• EXERCISE DETAILS: Copy out exactly the lines from the one containing "This screenshot has height=400, width=541." to the last line of the records below, both included, and leave out any pictures.

Stored data entries:
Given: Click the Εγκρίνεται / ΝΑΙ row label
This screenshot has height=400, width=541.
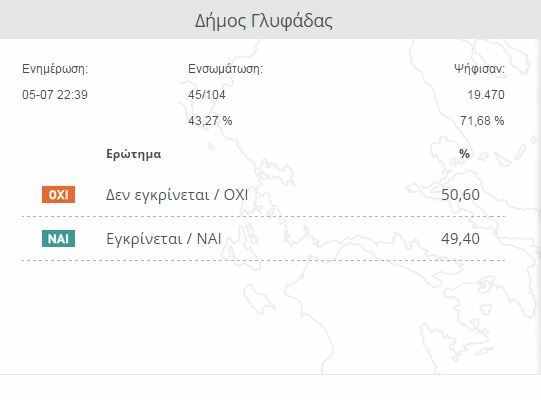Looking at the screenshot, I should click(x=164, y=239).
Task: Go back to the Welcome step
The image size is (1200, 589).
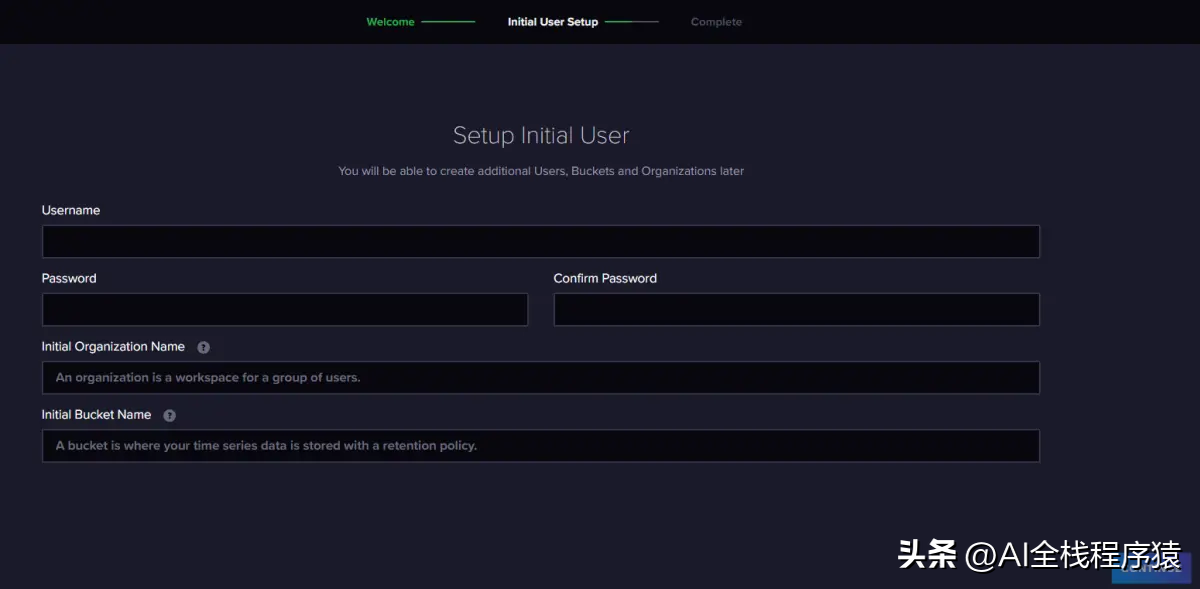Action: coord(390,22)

• OUTPUT OF THE EXERCISE:
This screenshot has height=400, width=541.
Looking at the screenshot, I should click(x=164, y=239).
Task: Go back to the Welcome step
The image size is (1200, 589).
Action: coord(390,22)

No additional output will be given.